As far as *why* Russian has this is incredibly interesting to me.
The roles you see labeled by the Russian endings are roles that make up the fabric of how a series of words is to be understood.
The dog bit the cat.
In English, you know that the dog is not hurt, because it did the biting. You know this because you can tell it is the subject (that, which does the verb) of the sentence. You can tell it is the subject of the sentence because of the order in which the words came -- flip the words, and the meaning becomes the opposite.
So for English - Word order determines sentence roles.
However for Russian, the endings give all the necessary information about grammatical roles, meaning that the word order is no longer restricted. This is a fundamental aspect of human language that has fallen deep into the background in English.
Word order was out of a job, and in language, nothing is ever useless, so the word order then gains magical uses that even further add to the possible information a person can relay with a set of words. Thus, what in English might be a change in voice tone, a gesture, a glance, or a choice of word - can sometimes be dealt with by just changing the Russian word order.
Because of all this you will see word orders in Russian that can be anything from the opposite of what the English uses (though with the same fundamental meaning), or even word orders that are altogether foreign to English.
Я тебя люблю
Я люблю тебя
Тебя люблю я
Can each have a theoretical reason and added meaning based on the order, though they all mean at heart "I love you"
"Спит стальной твой дракон" - Forgive the odd example, it's from a metal song.

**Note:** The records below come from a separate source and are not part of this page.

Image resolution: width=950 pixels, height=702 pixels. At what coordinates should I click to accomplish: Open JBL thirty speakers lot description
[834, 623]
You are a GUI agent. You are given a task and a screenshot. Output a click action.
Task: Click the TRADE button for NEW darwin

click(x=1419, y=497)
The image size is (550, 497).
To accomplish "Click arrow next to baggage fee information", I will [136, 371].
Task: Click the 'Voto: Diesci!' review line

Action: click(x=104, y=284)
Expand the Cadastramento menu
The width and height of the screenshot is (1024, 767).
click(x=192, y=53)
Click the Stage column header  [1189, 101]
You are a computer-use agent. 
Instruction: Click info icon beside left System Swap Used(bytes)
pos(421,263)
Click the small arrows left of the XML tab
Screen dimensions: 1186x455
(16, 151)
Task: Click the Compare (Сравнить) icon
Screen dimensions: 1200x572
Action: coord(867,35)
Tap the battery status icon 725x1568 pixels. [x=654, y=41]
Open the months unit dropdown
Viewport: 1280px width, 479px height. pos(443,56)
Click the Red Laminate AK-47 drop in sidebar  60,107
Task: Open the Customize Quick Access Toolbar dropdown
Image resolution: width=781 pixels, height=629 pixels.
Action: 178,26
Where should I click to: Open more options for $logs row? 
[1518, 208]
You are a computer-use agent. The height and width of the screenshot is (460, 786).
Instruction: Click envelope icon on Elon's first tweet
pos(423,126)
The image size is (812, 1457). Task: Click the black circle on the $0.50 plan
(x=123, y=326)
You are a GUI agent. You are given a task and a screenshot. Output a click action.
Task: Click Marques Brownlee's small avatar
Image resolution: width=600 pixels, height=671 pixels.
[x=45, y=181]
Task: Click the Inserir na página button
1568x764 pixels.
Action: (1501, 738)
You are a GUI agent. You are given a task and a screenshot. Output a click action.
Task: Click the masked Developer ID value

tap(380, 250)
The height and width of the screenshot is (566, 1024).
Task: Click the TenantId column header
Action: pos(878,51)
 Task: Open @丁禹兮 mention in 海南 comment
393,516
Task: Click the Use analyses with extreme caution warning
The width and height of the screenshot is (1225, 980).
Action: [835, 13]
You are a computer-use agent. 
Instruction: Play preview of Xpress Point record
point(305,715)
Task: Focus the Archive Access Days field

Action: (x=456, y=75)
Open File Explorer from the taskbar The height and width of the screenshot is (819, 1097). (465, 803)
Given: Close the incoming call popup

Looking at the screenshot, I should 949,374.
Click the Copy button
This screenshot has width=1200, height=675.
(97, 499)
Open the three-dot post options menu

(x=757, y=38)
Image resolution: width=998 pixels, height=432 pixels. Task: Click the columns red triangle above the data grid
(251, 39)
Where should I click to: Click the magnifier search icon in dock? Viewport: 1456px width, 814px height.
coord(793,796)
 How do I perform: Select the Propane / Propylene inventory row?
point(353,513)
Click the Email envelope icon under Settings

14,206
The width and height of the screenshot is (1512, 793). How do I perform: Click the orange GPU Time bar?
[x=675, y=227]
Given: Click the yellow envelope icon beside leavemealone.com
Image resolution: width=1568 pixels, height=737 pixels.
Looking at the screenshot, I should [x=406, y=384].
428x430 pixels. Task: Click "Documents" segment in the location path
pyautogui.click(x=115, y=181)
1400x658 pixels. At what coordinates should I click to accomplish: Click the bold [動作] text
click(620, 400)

Sleeps steel your dragon - word for word translation, in the same order
Your steel dragon sleeps.
What's cool here is that Russian can even move around possessive pronouns [my, your, his, its], but in English, these words must *always* come in the beginning of the noun's trail of ducklings. (For this analogy: last in line = first word you hear)
"In this our hour of need..." is really the only way it is any different
One of my favorites is that if an adjective follows a preposition, the adjective's and preposition's noun can be elsewhere in the sentence.
Я на твоей останусь стороне
I on your stay side
Here, because the word "your" matches (audibly and visibly) in case with "side", the word "side" no longer has to remain attached proximally to its governing preposition. It's like a preposition demands a noun of a particular case to follow directly after, but it will settle for the noun's adjective.
(Also, conjugation tells you that the subject of "stay" really is the "I" you read a second ago)
Russian essentially wraps up groups of words with beautiful little bows.
A prepositional phrase includes the preposition (on, at, for, in, with), its object (a noun), and any adjective or adverbs modifying that noun or its modifiers. This phrase is inherently a whole unit, that can be moved around sentences. In English, you know that a prepositional phrase has come to an end through the means of a messy process of discerning when that preposition's noun has arrived. In Russian, the case system neatly labels everything that belongs to whichever preposition that it does, and labels everything as to how it relates to the verb of the sentence. The verb is the king.
The free word order is also conducive to a writer being able to intentionally design which ideas come first in order to smoothly get across complex ideas (or just complex sentences).
Imagine tetris, but in Russian you get to choose which block you use next.